Fed-MUFSHT significantly outperforms TIME-FS on six datasets, ties on one, and loses on one (Holm-adjusted $p=1.1413\times {10}^{-2}$, $r_{\mathrm{rb}}=0.47$, medium effect). Against TRCA-CGL, SDFS, CDMvFS, JMVFG, and SCMvFS, it wins on all eight datasets with Holm-adjusted $p\in [4.1812\times {10}^{-4},2.7432\times {10}^{-2}]$ and large effects ($r_{\mathrm{rb}}\in [0.61,0.72]$). Compared with Fed-IMUFS, it wins on seven datasets and ties on one ($p=3.15\times {10}^{-2}$, $r_{\mathrm{rb}}=0.54$, large effect).

5. Conclusions

This paper proposes the Fed-MUFSHT to tackle privacy preservation in distributed MUFS, alongside the longstanding challenges of suboptimal solution quality and sluggish convergence in conventional MUFS approaches. By innovatively integrating the HC-THRO for global feature exploration with TL for latent representation refinement, coupled with a Secure multi-party aggregation and distribution strategy based on NMI and feature weights, our method enables efficient collaborative training without the exchange of raw data. Extensive experimental results demonstrate that Fed-MUFSHT significantly outperforms state-of-the-art centralized and federated baselines in terms of FS solution quality, convergence stability, and privacy protection, thereby confirming its effectiveness and robustness for privacy-sensitive and complex multi-view data tasks.
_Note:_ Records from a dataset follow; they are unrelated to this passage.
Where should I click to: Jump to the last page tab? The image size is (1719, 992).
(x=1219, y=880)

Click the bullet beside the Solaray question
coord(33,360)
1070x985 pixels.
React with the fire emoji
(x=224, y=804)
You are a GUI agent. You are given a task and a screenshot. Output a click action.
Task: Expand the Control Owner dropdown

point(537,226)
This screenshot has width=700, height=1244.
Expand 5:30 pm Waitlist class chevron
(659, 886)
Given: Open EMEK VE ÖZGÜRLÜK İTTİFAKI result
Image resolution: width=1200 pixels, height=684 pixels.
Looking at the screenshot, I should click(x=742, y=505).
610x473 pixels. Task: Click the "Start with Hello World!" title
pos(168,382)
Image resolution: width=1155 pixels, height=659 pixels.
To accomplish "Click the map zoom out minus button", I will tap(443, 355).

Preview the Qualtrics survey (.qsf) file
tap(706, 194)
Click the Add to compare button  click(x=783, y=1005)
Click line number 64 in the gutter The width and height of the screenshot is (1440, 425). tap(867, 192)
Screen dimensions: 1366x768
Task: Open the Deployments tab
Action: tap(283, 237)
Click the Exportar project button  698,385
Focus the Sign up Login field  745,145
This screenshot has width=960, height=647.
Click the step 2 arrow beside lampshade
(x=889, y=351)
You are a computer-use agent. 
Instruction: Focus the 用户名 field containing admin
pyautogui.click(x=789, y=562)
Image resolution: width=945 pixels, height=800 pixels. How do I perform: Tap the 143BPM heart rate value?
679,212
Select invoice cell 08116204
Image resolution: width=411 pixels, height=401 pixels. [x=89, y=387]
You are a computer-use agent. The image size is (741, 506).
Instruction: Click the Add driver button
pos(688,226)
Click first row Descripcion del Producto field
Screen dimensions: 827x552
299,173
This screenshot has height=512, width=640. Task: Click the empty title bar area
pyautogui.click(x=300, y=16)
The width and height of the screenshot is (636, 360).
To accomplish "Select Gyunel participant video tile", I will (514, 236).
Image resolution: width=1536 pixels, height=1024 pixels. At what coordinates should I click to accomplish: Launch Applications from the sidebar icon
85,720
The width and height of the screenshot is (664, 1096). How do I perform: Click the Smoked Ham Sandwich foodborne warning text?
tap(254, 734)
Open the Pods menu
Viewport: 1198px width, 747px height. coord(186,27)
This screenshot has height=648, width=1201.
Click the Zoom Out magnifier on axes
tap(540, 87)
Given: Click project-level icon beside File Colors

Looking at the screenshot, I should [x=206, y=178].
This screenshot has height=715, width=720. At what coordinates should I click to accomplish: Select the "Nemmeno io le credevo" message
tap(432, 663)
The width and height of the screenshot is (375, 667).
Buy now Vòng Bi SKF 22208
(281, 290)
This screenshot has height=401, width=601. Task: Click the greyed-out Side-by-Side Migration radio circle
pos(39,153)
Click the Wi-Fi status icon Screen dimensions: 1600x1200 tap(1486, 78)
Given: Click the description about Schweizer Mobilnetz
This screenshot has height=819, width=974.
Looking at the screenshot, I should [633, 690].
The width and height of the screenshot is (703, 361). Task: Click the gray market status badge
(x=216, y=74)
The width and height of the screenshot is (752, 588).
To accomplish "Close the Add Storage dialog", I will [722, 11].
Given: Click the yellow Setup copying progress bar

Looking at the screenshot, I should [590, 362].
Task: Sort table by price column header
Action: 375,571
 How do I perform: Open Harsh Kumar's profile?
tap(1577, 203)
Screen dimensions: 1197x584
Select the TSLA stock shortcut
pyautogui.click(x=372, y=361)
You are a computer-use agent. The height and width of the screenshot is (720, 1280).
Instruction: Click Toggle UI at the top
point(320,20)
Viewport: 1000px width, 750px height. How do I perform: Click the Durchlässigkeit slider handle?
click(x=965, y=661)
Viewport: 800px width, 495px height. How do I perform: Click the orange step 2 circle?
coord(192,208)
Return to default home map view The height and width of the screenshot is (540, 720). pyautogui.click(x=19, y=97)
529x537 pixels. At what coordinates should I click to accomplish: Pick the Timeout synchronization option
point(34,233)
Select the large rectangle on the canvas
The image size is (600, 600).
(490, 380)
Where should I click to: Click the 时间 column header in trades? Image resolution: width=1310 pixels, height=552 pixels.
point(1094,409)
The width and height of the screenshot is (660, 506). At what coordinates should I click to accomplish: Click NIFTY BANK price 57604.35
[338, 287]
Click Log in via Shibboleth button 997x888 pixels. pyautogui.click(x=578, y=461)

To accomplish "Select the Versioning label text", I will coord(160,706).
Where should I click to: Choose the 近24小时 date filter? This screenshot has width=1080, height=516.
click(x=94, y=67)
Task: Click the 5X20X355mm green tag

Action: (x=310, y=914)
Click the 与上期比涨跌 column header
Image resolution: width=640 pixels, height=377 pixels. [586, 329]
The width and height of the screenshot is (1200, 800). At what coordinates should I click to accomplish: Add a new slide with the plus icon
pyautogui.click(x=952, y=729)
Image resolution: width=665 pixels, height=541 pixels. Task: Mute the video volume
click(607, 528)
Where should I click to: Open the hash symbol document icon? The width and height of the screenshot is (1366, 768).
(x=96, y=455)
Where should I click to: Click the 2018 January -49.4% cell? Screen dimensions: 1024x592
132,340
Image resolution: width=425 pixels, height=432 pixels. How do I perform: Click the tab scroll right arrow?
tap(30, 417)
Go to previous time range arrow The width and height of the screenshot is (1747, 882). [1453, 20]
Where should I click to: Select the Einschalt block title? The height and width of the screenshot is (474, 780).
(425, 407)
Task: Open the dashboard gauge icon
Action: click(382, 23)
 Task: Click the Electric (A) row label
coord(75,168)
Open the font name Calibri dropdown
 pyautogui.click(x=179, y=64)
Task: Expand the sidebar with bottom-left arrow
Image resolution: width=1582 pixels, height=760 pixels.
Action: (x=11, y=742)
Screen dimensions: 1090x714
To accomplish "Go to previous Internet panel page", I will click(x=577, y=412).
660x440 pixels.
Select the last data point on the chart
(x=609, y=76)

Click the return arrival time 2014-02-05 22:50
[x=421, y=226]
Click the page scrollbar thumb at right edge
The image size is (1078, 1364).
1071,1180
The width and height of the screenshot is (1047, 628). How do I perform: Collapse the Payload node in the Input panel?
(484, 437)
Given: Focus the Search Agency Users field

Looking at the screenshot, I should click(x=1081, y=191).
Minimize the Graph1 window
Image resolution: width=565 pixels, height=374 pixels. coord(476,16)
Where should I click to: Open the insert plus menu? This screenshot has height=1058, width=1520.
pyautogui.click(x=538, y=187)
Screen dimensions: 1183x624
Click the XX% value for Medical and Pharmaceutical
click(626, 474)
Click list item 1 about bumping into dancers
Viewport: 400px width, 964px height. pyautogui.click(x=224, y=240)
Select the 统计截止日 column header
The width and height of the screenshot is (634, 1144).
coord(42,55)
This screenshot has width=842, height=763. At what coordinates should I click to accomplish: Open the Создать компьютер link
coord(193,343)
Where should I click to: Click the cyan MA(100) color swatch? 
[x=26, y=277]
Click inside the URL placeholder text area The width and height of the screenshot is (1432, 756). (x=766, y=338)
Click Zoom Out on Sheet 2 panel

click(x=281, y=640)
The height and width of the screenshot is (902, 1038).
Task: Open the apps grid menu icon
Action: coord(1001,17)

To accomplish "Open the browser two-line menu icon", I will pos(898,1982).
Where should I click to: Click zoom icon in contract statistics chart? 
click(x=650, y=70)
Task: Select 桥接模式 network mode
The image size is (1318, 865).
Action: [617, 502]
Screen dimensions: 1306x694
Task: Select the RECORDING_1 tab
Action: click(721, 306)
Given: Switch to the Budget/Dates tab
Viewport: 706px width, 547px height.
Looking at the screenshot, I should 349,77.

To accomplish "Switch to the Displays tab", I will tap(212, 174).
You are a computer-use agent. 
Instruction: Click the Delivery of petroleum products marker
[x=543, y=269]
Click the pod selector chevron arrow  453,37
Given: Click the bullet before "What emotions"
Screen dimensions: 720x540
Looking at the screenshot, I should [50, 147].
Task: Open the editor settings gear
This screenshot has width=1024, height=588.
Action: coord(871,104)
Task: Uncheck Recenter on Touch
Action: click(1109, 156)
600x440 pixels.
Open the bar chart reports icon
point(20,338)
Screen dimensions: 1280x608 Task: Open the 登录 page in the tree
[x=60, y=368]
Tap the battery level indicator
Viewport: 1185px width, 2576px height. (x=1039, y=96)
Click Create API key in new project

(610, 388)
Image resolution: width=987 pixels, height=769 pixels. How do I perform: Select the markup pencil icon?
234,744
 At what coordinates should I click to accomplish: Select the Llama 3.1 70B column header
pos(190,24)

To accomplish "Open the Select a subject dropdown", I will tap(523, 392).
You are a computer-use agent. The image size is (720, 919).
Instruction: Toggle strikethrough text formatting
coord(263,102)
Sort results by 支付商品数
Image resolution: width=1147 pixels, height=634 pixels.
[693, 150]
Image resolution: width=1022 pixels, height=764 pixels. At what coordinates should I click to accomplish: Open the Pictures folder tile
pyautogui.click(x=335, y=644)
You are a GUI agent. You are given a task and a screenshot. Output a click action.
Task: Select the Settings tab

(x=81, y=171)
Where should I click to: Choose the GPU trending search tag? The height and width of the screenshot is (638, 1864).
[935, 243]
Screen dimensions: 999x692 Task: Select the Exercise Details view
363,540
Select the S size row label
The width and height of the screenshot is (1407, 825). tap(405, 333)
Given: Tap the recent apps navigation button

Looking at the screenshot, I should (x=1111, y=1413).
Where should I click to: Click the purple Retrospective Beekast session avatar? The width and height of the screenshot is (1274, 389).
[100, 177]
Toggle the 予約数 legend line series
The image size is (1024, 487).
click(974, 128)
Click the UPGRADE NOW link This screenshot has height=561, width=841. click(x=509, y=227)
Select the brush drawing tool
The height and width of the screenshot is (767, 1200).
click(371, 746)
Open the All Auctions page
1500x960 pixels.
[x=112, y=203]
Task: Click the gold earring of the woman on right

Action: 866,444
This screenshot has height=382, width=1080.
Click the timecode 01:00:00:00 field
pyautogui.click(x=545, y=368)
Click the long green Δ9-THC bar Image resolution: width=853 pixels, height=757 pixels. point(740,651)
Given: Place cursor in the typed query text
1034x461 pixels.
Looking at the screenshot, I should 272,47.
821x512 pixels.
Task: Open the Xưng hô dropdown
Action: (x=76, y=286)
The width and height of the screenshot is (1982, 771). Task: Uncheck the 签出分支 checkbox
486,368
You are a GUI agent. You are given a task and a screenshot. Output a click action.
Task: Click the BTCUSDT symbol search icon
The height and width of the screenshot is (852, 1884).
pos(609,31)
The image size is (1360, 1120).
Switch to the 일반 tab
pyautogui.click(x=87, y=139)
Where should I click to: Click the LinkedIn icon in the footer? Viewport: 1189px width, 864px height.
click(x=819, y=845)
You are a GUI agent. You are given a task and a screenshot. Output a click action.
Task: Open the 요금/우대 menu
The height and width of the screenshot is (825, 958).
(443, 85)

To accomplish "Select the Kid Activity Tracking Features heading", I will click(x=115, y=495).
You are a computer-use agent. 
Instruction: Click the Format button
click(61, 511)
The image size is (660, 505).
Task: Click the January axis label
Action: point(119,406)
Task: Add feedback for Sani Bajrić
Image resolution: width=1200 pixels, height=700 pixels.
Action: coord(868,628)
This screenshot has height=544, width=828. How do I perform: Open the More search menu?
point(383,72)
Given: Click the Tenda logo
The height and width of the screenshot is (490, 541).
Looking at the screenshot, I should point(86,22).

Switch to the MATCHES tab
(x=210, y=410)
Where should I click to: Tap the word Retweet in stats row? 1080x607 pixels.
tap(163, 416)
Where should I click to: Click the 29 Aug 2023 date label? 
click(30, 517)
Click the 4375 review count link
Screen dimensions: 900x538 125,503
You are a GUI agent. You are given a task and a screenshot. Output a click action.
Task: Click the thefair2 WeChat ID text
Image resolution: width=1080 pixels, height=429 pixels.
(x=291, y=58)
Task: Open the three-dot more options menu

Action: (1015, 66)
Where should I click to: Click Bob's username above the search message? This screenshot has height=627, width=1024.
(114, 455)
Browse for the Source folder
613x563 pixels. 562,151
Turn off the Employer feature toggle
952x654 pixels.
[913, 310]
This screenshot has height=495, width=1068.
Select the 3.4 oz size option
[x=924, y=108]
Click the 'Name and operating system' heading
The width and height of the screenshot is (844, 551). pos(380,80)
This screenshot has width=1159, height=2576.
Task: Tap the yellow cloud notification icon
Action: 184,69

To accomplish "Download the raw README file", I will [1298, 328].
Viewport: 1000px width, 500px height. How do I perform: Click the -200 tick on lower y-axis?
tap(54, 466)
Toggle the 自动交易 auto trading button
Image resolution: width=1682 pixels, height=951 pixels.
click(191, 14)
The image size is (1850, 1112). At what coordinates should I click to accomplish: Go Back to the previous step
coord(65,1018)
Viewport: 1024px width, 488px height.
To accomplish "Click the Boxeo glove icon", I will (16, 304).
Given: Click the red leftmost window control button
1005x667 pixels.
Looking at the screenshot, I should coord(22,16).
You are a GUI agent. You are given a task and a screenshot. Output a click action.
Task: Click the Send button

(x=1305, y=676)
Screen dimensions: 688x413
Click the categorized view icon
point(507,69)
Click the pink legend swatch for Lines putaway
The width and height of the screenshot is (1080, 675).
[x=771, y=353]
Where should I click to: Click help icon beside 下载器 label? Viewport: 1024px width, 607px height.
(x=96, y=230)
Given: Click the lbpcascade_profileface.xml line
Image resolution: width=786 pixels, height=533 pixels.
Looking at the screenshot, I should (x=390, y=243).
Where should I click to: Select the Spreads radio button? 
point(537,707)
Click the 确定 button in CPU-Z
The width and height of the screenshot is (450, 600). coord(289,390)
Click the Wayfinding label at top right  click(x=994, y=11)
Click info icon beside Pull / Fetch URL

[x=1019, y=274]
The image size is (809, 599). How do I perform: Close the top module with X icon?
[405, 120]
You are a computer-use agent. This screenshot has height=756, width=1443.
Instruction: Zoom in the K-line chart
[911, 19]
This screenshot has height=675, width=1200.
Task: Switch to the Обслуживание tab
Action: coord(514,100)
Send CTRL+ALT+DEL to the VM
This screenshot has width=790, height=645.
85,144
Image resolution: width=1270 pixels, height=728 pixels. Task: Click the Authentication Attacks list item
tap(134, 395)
Despite the promising results, two limitations should be acknowledged. First, the NMI-based weighting mechanism assumes that mutual information reliably reflects feature relevance; however, when data distributions are highly skewed or views contain predominantly noisy features, NMI estimates may become unreliable, potentially leading to suboptimal aggregation. Second, the current framework assumes homogeneous view structures across clients, limiting its applicability to heterogeneous scenarios with varying view counts or feature dimensions.

Future work will focus on developing adaptive weighting mechanisms robust to skewed or noisy distributions, conducting comprehensive empirical evaluations on Non-IID data, extending the framework to handle more intricate heterogeneous scenarios—such as varying view counts and disparate feature dimensions—and establishing a customized federated deep learning baseline for MUFS.